■ **Work required**:
Nothing outside the lines below from the one containing "Collapse the SEO Report sub-project arrow" through the one containing "Screen dimensions: 1410x641" is to be printed; print those exactly, ends included, and drop the pictures.

(Records contained in a dataset)
⟨

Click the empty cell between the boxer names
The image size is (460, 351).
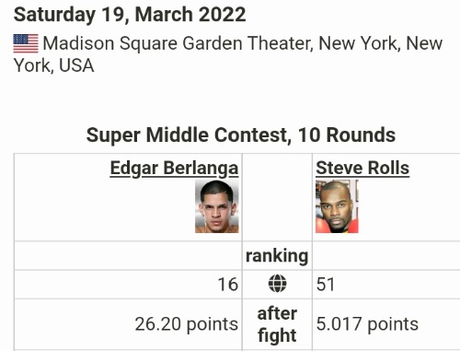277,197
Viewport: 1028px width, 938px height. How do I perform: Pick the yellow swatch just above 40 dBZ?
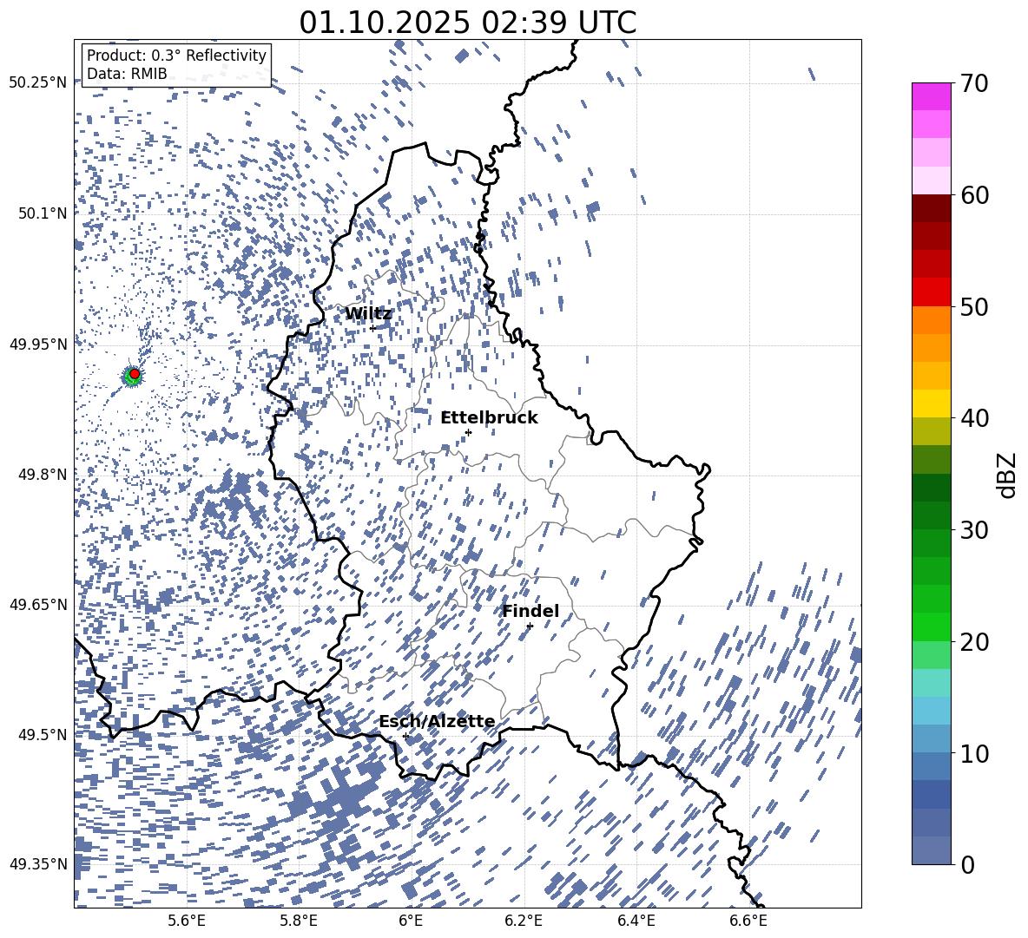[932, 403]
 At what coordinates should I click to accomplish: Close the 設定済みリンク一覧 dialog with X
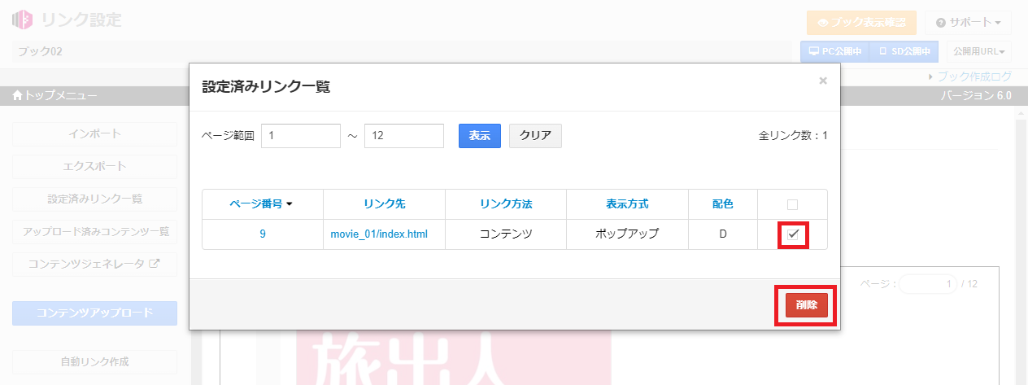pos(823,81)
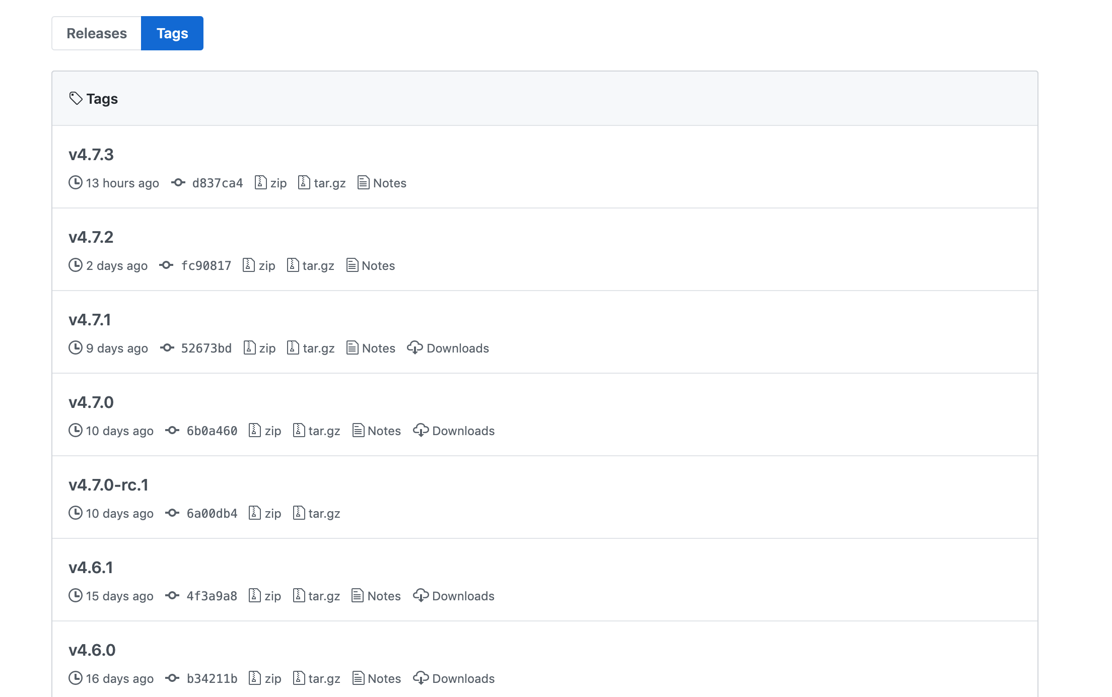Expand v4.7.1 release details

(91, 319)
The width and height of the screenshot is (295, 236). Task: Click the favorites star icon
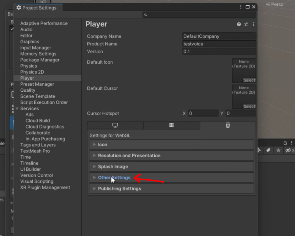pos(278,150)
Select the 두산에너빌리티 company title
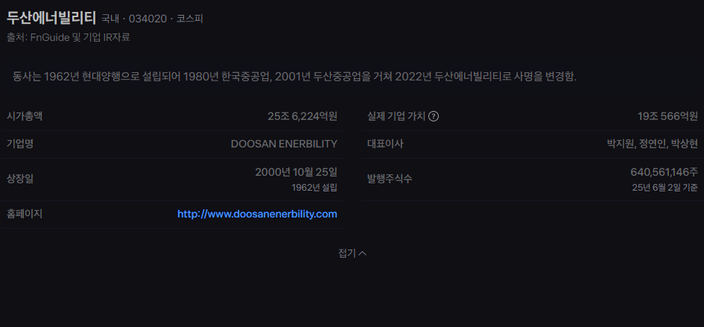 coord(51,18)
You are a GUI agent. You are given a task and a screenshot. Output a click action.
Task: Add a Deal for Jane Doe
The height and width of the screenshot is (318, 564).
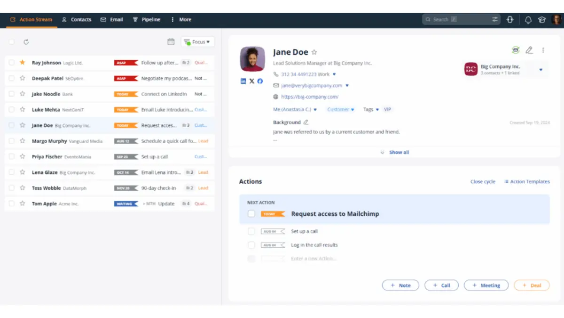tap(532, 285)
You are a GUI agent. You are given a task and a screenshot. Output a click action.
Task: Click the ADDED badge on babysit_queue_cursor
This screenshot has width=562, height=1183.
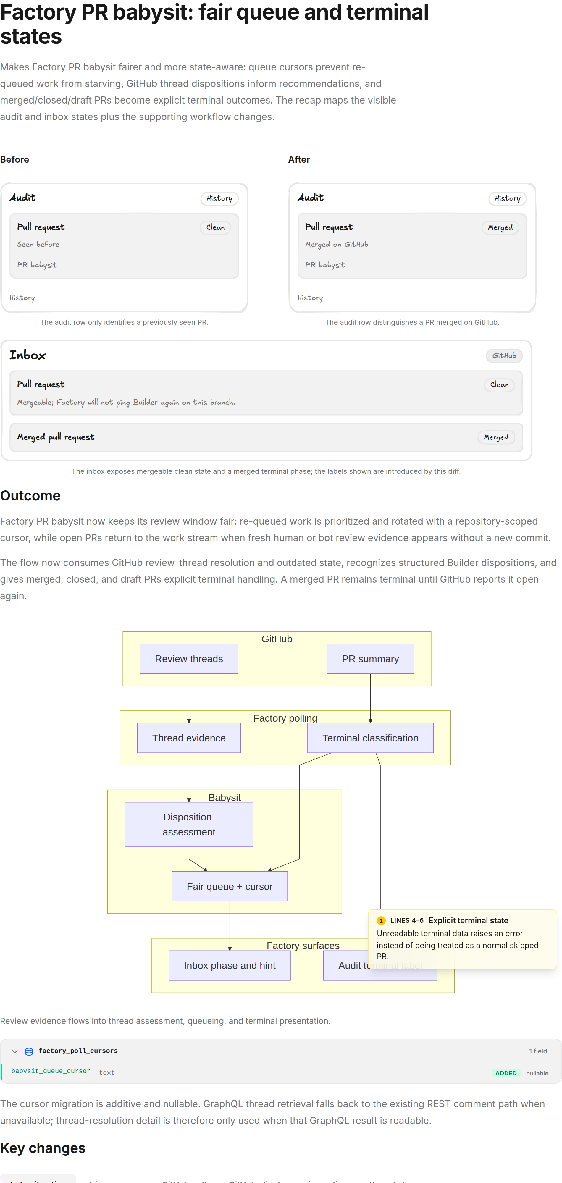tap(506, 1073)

⟩
⟨

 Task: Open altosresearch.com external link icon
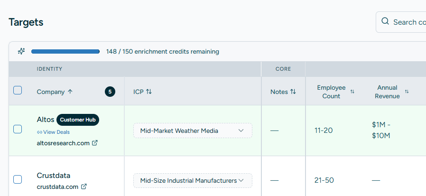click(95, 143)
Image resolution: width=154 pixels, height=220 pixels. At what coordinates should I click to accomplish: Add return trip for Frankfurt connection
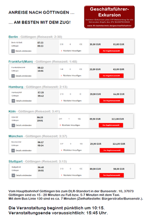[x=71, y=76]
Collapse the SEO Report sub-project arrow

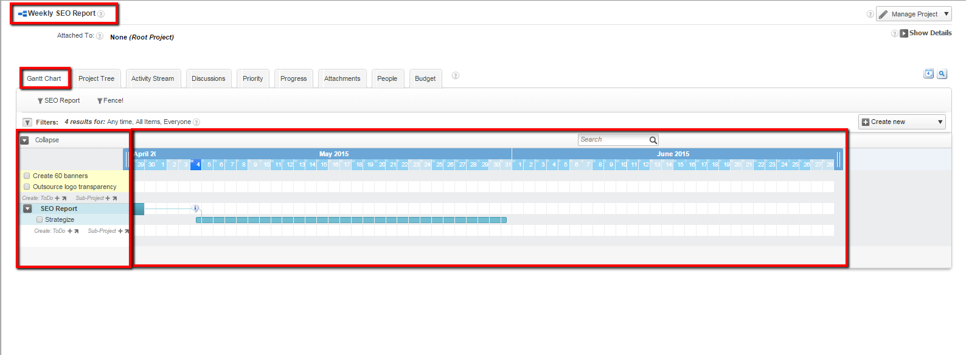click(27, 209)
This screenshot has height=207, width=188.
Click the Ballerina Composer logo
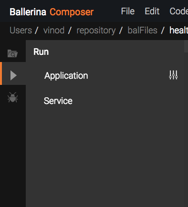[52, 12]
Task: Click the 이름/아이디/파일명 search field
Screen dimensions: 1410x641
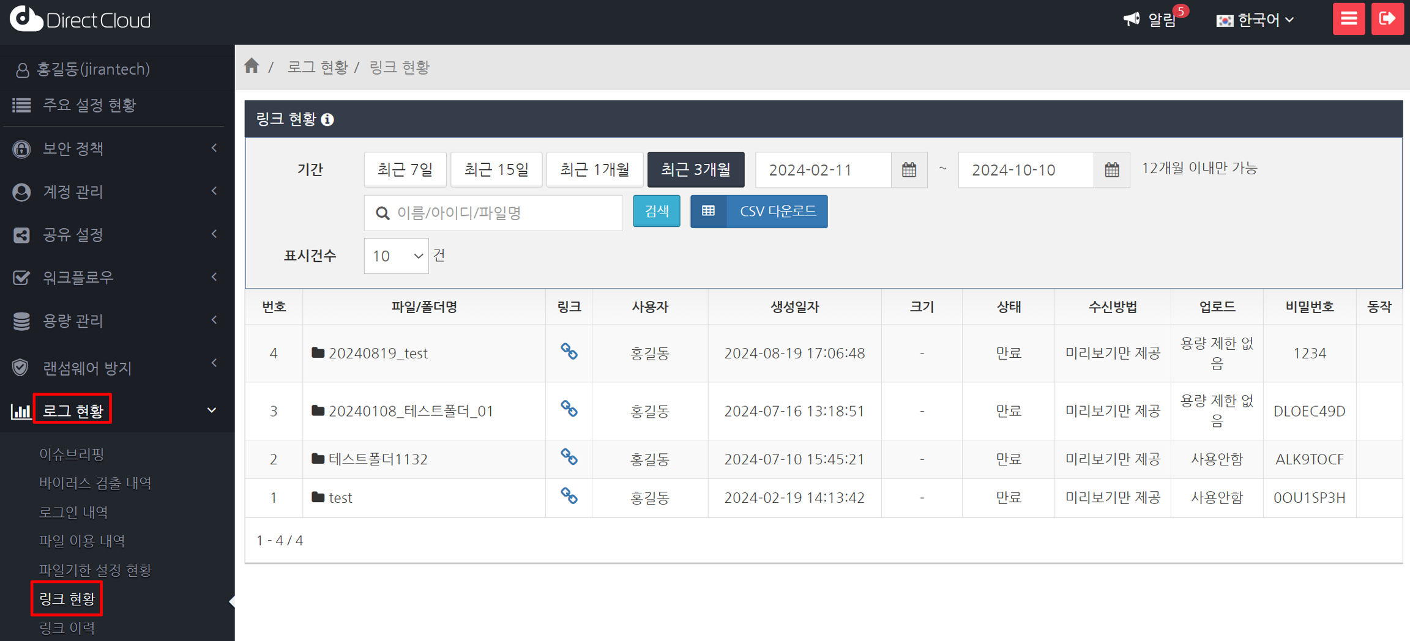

⟩

■ **Response box**:
Collapse the SEO Report sub-project arrow

click(27, 209)
This screenshot has height=207, width=188.
Click the Ballerina Composer logo
[52, 12]
Task: Click the 이름/아이디/파일명 search field
Screen dimensions: 1410x641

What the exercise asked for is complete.